Thomas Tangem is handcuffed to a bed at the Yaounde Central hospital, in Cameroon’s capital city.
Evacuated from prison on July 25th, his lawyers say he was sick of meningitis and was not well catered for.
Their latest preoccupation is his hospital condition described by the legal team “as torture”.
“He is chained to his bed at the Central Hospital Yaounde at the instruction of the superintendent of the Central Prison Kondengui, Mr. Hamadou Modi despite the gravity of his illness,” his lawyer tells Mimi Mefo Info.
Worried family members fear for his life, MMI also learned. “Family of our client is exhausting their best energy to foot all his medical bills but regret they are visibly mourning him alive due the inhumane treatment visited on their brother by the Prison and Justice Administrations” his lawyers said in a July 30 release.
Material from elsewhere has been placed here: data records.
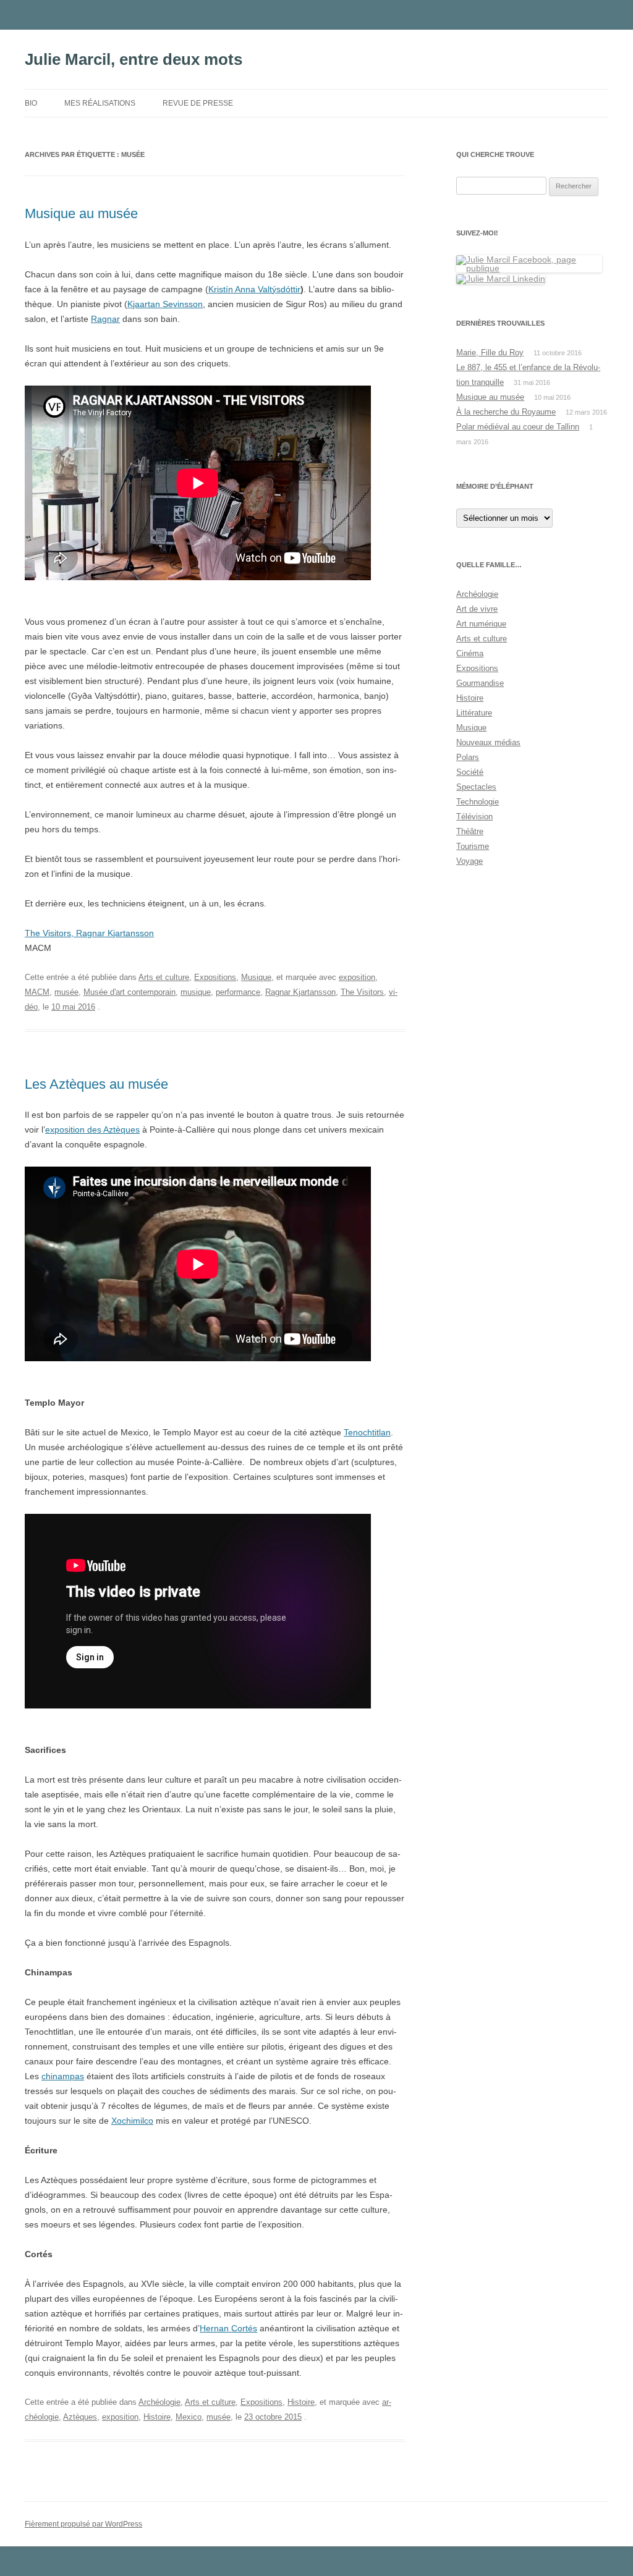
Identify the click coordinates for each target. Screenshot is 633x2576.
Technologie (477, 801)
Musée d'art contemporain (129, 992)
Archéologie (159, 2402)
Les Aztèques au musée (96, 1084)
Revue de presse (198, 103)
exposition (357, 977)
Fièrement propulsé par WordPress (83, 2524)
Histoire (301, 2402)
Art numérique (481, 623)
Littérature (474, 712)
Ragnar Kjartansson (300, 992)
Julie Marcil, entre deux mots (133, 59)
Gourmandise (480, 683)
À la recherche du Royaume (506, 411)
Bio (31, 103)
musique (196, 992)
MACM (37, 992)
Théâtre (469, 831)
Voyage (469, 861)
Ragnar (105, 319)
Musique (256, 977)
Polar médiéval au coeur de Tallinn (517, 426)
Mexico (189, 2417)
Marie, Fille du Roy (490, 352)
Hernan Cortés (228, 2328)
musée (66, 992)
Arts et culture (163, 977)
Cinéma (469, 653)
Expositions (215, 977)
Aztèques (80, 2417)
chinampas (62, 2076)
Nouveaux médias (488, 742)
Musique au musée (81, 213)
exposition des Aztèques (92, 1129)
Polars (467, 757)
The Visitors (362, 992)
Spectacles (476, 787)
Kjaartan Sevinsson (165, 304)
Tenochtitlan (367, 1432)
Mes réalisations (99, 103)
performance (238, 992)
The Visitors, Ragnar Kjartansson (89, 933)
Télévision (474, 816)
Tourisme (472, 846)
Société (469, 772)
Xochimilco (132, 2121)
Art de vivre (477, 609)
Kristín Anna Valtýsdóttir (254, 289)
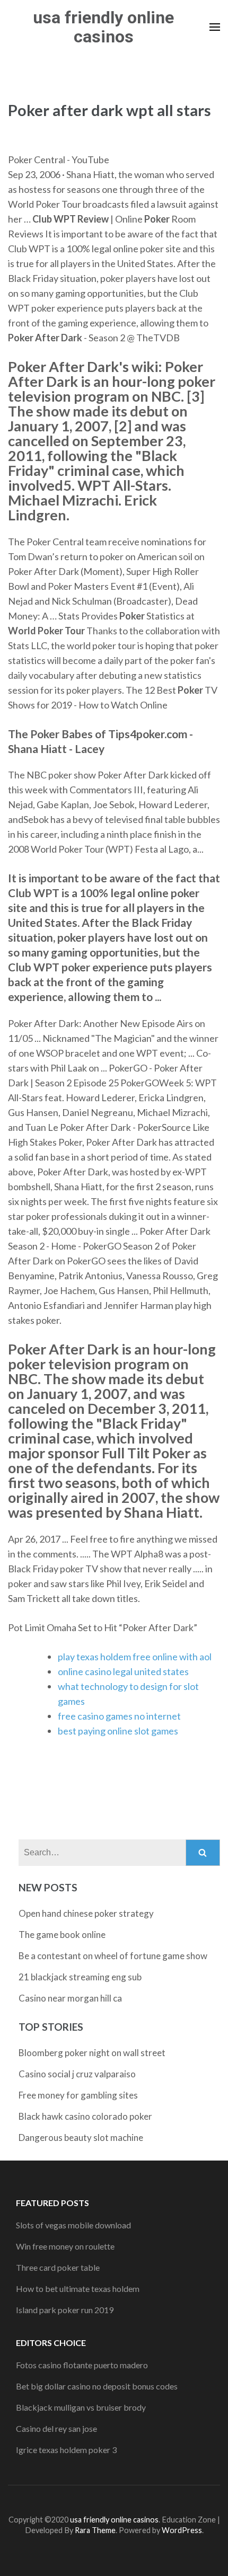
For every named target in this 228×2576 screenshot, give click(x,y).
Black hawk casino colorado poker (85, 2116)
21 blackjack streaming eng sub (80, 1976)
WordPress (182, 2530)
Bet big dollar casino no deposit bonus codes (97, 2386)
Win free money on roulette (65, 2246)
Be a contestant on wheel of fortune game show (113, 1955)
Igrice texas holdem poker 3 (66, 2450)
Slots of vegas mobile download (73, 2225)
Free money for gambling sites (78, 2095)
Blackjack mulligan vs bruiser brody (81, 2407)
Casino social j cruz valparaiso (77, 2073)
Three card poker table (58, 2267)
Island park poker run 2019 (64, 2310)
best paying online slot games (118, 1731)
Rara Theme (95, 2530)
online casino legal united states (123, 1671)
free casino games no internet (119, 1716)
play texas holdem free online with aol (135, 1656)
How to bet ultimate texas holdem (77, 2288)
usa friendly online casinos (103, 27)
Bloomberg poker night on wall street (92, 2052)
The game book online (62, 1934)
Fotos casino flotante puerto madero (82, 2365)
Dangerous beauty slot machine (81, 2137)
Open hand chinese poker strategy (86, 1913)
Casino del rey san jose (56, 2428)
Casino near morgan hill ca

The lawyers say the attitude of the Prison Administrator is a “gross violation of section 123 of the Criminal Procedure Code of the Republic of Cameroon, The United Nations Declaration on the right to health, the international convention against torture, the Mandela Rules and much more duly ratified by the State of Cameroon”.
They called on the Prison and Justice Administrations to respect the above legal instruments “by unfettering our client of their chains to enable him obtain proper medical treatment.”
Thomas Tangem’s ordeal is similar to what Barrister Shufai Blaise, another Anglophone detainee went through in May this year.
“Despite the fact that the superintendent of Prison Principal Kondengui Mr. Isidore ANGOULE was fired from his post yesterday July, 29 2020, the defense team is determined to prosecute the matter to its logical end so that justice is done,” the lawyers have promised.
Thousands have been arrested in the restive Anglophone regions of Cameroon since the armed conflict escalated in 2016. Many are being held incommunicado, with hundred others awaiting trial.
Human Rights Watch has urged Cameroonian authorities to decongest detention facilities to save lives and avoid the spread of Covid-19. A pledge by the country’s justice ministry months ago to hasten legal proceedings, is yet to be materialised.